La estancia, pobremente iluminada por un pequeño ventanuco, se había llenado con olor a pintura y barniz, lo cual me traía recuerdos muy felices de las reformas de mi infancia o la mudanza de mi abuela al pueblo. Siempre me han entusiasmado los grandes cambios.
Ale alzó la vista hacia las molduras del techo, que habíamos cubierto con cinta carrocera ls tarde anterior para que no se mancharan con la pintura de las paredes.
- Está quedando muy bien - comentó -. Y, de hecho, se me ocurre qué me daría una alegría a mí...

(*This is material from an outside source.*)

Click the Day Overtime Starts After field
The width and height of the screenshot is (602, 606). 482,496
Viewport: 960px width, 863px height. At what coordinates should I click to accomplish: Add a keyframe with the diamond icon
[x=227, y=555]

Se volvió en mi dirección alargando las manos y a mí se me escapó una risita infantil nada propia de mi carácter, pero él me hacía sentir así. Ligera, joven. Era tarde, tendríamos que trabajar en pocas horas y estábamos molidos de lijar, pintar, barnizar y mover muebles, pero Dios sabe que nos dió absolutamente igual mientras chocábamos contra las paredes del piso, enredados en un abrazo ansioso, llenando las estancias vacías con el sonido de nuestro amor. Los besos, las risas y algún jadeo rebotaban contra las paredes y caían sobre nosotros y nuestro colchón inflable provisional, colocado sobre una vieja sábana gris en el salón. Teníamos poco, pero nos queríamos con todo, a manos llenas.
Cuando me desperté en mi colchón de viscoelástica, atravesada en mantas del mejor algodón egipcio de El Corte Inglés, miré con decepción los tropezones de pintura sobre el gotelé de mi habitación, deseando haber amanecido esa mañana gris en el salón pelado del apartamento de mi imaginación, con su cocina oscura y su pequeño baño; pero con la sensación de haber regresado de una premonición más que de un sueño.